Lis Sanchez


Lis Sanchez has poetry in Plume, The Puritan, Prairie Schooner, Cincinnati Review, Harvard Review Online, The Bark, Copper Nickel, and elsewhere. She is the recipient of a North Carolina Arts Council Writer’s Fellowship; Prairie Schooner’s Virginia Faulkner Award for Excellence in Writing; Nimrod’s Editors’ Choice Award; The Greensboro Review Award for Fiction, and others.


My Solitude Is Not as It Once Was

Auntie Leota rejoices in her Independent Living flat.

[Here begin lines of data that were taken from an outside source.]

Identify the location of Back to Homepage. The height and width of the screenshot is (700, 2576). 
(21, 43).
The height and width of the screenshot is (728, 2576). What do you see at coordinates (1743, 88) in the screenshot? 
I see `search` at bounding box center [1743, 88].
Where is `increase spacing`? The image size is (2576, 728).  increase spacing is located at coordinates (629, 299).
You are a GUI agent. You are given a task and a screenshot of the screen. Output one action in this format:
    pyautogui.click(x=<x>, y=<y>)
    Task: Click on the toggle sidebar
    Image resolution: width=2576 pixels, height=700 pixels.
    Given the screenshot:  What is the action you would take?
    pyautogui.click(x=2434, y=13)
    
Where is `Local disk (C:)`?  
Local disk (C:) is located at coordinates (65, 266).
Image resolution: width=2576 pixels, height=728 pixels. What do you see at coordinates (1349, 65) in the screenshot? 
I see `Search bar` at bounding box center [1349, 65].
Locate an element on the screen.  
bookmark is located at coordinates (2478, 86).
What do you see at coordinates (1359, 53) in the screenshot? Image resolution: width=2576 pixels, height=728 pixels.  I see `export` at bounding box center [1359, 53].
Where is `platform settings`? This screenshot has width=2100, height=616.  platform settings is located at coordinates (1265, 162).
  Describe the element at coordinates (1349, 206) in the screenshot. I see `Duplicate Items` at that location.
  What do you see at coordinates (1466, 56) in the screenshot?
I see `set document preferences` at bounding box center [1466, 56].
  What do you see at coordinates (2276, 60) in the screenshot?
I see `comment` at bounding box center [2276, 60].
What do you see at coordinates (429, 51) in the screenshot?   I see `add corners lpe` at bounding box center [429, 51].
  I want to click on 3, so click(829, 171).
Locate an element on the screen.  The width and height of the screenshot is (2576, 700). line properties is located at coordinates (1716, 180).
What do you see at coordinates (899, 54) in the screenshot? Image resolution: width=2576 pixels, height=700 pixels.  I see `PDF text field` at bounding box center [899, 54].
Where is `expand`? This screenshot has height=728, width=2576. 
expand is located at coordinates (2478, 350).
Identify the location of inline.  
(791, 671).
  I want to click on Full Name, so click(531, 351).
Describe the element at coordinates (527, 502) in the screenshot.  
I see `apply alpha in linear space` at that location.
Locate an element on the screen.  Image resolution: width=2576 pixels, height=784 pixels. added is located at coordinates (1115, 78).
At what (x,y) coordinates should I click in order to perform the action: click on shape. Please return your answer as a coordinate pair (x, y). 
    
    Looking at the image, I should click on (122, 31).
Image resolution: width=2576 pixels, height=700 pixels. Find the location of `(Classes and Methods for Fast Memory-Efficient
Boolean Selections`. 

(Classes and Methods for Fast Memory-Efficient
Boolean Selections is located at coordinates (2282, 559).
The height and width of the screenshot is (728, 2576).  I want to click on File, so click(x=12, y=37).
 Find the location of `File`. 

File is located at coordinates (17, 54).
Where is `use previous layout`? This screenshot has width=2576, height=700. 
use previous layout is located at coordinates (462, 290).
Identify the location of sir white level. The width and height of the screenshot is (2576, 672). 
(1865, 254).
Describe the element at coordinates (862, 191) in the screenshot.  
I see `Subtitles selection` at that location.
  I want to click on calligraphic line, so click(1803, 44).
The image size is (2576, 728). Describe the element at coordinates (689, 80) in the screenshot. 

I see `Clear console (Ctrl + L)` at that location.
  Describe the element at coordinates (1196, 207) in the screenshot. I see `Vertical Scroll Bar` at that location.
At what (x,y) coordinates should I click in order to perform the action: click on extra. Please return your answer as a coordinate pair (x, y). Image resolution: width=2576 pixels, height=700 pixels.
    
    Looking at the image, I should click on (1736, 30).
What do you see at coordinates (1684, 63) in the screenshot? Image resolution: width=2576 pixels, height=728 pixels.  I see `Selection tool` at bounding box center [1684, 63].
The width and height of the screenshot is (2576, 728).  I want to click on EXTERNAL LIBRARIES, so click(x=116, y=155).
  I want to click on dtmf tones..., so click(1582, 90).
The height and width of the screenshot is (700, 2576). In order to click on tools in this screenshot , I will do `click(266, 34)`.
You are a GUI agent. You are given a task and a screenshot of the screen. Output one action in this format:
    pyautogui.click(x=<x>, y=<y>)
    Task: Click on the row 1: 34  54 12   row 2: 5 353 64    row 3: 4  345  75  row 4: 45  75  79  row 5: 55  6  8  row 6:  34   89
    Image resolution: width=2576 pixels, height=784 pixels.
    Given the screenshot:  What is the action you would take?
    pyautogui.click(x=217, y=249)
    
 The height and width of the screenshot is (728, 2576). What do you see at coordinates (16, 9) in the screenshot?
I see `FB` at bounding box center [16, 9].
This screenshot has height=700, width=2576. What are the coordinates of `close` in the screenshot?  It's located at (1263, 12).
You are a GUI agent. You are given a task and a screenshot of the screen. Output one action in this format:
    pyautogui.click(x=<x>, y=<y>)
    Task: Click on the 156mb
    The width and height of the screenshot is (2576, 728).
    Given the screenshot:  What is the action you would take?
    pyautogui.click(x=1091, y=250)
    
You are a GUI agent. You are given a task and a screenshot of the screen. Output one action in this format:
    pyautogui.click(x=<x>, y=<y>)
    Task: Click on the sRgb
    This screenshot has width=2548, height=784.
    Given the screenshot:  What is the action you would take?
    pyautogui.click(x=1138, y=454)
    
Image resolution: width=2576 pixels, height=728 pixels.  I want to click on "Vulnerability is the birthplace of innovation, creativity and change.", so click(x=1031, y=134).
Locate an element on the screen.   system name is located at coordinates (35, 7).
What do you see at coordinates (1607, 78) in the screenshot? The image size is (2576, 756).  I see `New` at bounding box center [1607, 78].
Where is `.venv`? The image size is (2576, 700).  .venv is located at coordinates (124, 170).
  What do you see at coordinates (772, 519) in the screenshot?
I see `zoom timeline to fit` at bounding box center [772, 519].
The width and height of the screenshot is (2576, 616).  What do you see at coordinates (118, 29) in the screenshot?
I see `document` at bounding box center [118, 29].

Here, she says, you’ve got a koi pond beneath the bridge and American Beauties just at the brink of the parking lot and you’ve got a greensward outside the compound. And winning at billiards can’t get any simpler. And it’s never too late to try yukking it up in a foreign language with your friend who comes faithfully on Tuesdays to shampoo you. Plus, keeping a routine untroubles your mind. You’re free to forget to change out of your gray sweats or to leave your choppers in the glass. And visiting so many captivating specialists kills time. When night falls you tidy up, you twist tight the trash bag and crush it under foot until it’s smaller than an old boot, then you store it in the mini fridge, pausing in the light of the half-open door, the way you might wait under a rented tiki torch watching the last guest get out of the pool after a party that felt like a drowning at the end, or just before.